Добавить в цитаты Настройки чтения

Страница 29 из 48



Я не знал, что делать, потому что не хотел ее разочаровывать, но был уверен, что французская полиция и пальцем не пошевелит, чтобы вернуть мадам Розе ее двадцать лет. Я сел на пол в углу и опустил голову, чтобы ее не видеть, — это все, что я мог для нее сделать. К счастью, ей получшало и она сама начала удивляться тому, что стоит с чемоданом, в шляпке, в голубом платье с маргаритками и держит в руке сумочку, полную воспоминаний, но я решил, что лучше не говорить ей о случившемся, мне было ясно, что она все забыла. Это называется амнистией, и доктор Кац предупреждал меня, что у нее это будет все чаще и чаще, до тех пор, пока она навсегда не перестанет помнить что бы то ни было и будет жить, может быть, еще долгие годы в состоянии помрачнения.

— Что случилось, Момо? Почему я стою с чемоданом, словно собираюсь уезжать?

— Вы просто замечтались, мадам Роза. Немного помечтать еще никому не вредило.

Она смотрела на меня с недоверием.

— Момо, ты должен сказать мне правду.

— Клянусь вам, я говорю правду, мадам Роза. Рака у вас нет, можете быть спокойны. На этот счет доктор Кац абсолютно уверен.

Она немного приободрилась: хорошая штука рак, когда его у тебя нет.

— Как получилось, что я стою здесь, не зная почему и зачем? Что со мной, Момо?

Она села на кровать и заплакала. Я подошел к ней, сел рядом и взял за руку, ей это нравилось. Она тотчас улыбнулась и немного пригладила мне волосы, чтобы я стал покрасивей.

— Мадам Роза, это всего-навсего жизнь, и с этим можно жить до глубокой старости. Доктор Кац сказал мне, что вы вполне соответствуете своему возрасту, и даже дал ему номер.

— Третий возраст?

— Вот-вот.

Она призадумалась.

— Ничего не понимаю, ведь климакс у меня давно прошел. Я с этим даже работала. У меня случаем не опухоль в мозгу, Момо?
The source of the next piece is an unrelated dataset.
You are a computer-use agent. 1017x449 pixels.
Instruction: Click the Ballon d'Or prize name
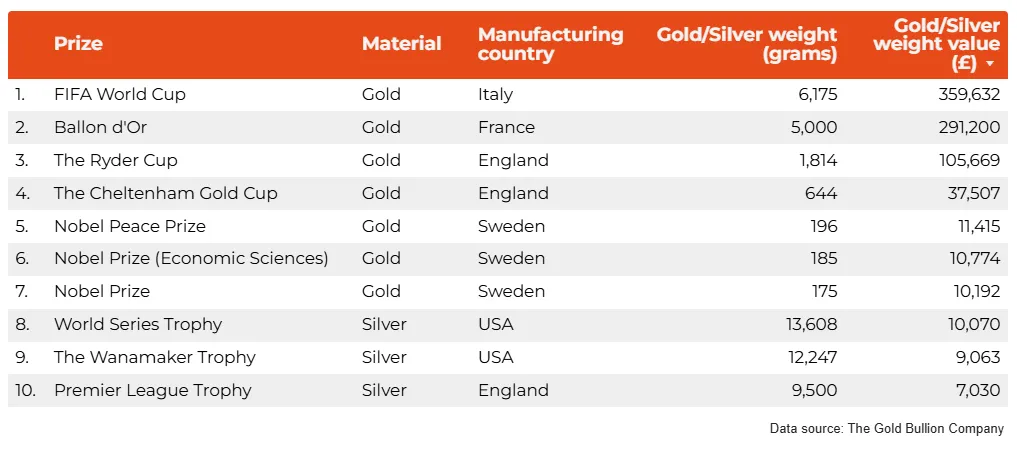pyautogui.click(x=101, y=127)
Она ведь тоже спуску не дает, если недоброкачественная.

— Он ничего такого мне не сказал. Он вообще ничего не говорил о том, что не дает спуску, а что дает. Он о спуске и вовсе ничего не говорил. Сказал только, что у вас возраст, и не говорил ни об амнистии, ни о чем другом.

— Ты хочешь сказать — об амнезии?

Мойше, чье дело вообще было десятое, захныкал — только этого мне и не хватало.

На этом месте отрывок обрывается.